I’ve been using Microsoft Visual Basic 2008 (Express Edition) recently to create some utilities.  As part of this I needed to have an application start-up but only display as an icon in the system tray.  After attaching a notify icon control to my main form I set the form’s load method to set the display in task bar and visible properties of the form to be false.

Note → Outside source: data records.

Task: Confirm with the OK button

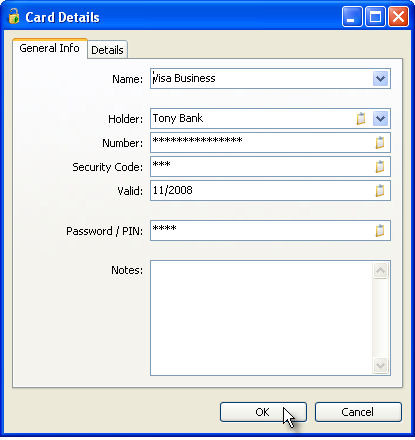Action: click(263, 412)
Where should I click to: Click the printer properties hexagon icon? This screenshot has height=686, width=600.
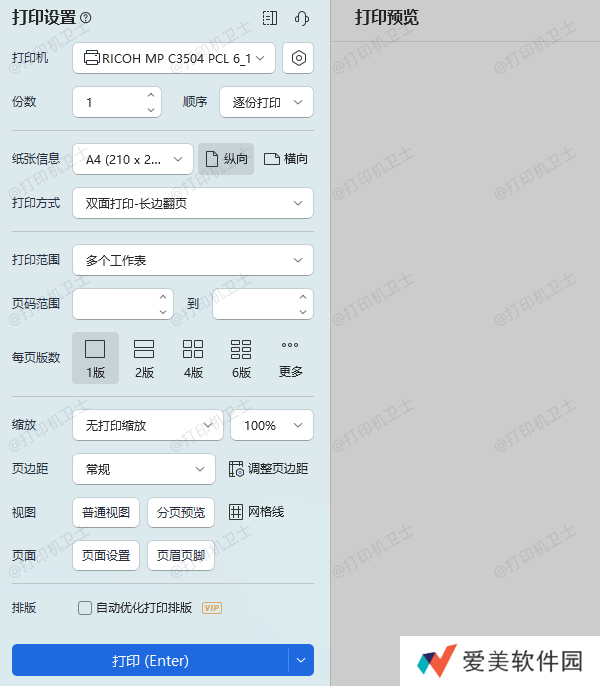point(298,58)
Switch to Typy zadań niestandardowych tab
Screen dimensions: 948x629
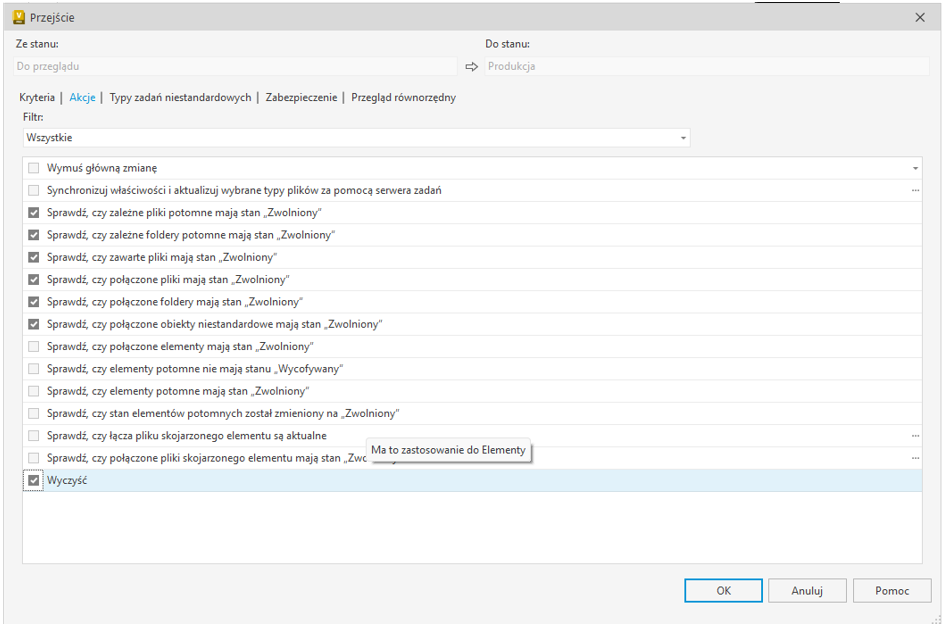[x=180, y=98]
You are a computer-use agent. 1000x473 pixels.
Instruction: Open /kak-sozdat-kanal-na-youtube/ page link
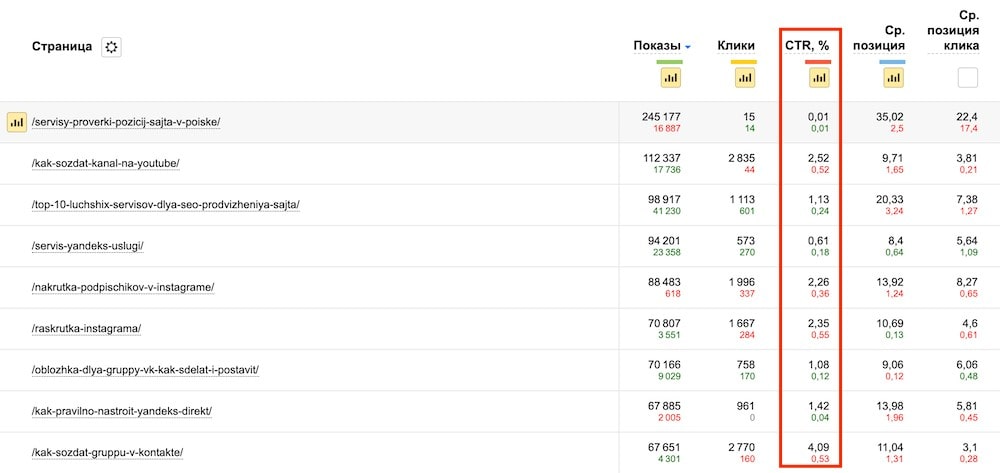106,163
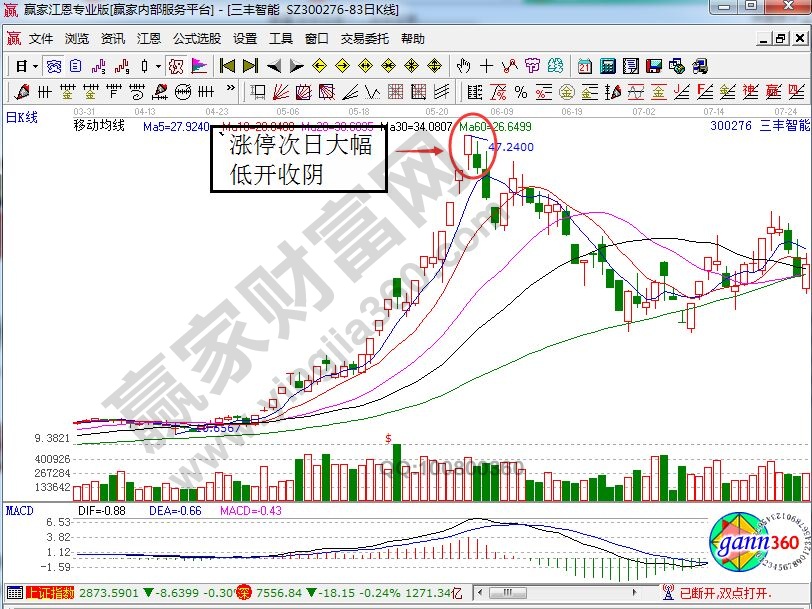This screenshot has height=609, width=812.
Task: Expand the candlestick style dropdown arrow
Action: pos(160,66)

Private Sub frmMain_Load(ByVal sender As System.Object, ByVal e As System.EventArgs) Handles MyBase.Load
notifyiconMain.Visible = True
Me.WindowState = FormWindowState.Minimized
Me.Visible = False
End Sub

However this code doesn’t have quite the effect you think it should – i.e. hiding the form and displaying the icon in the system tray.  What in fact happens (at least on Windows XP) is the window is squished up next to the start menu (the icon in the system tray is also there – as we would want).

That window shouldn't be visible

That window shouldn't be visible

These few lines of code work fine once the form is created and displayed, so the issue is definitely linked to the initial creation of the form.

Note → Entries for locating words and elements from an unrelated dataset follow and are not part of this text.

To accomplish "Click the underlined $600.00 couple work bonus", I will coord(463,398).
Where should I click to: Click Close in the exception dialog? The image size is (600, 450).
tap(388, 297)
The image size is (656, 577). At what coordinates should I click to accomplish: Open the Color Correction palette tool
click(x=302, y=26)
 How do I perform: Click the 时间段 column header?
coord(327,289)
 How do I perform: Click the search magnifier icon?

After trying several options (such as minimise, restore, minimise) I succumbed to Googling for an answer and whilst I found lots of answers they were all complicated, a little laborious or just bad coding practice.  However I did find a different and surprisingly simple solution.

Rather than setting the window as minimised in the load method just set the WindowState property of the form to “Minimized“.  The load method then simply becomes…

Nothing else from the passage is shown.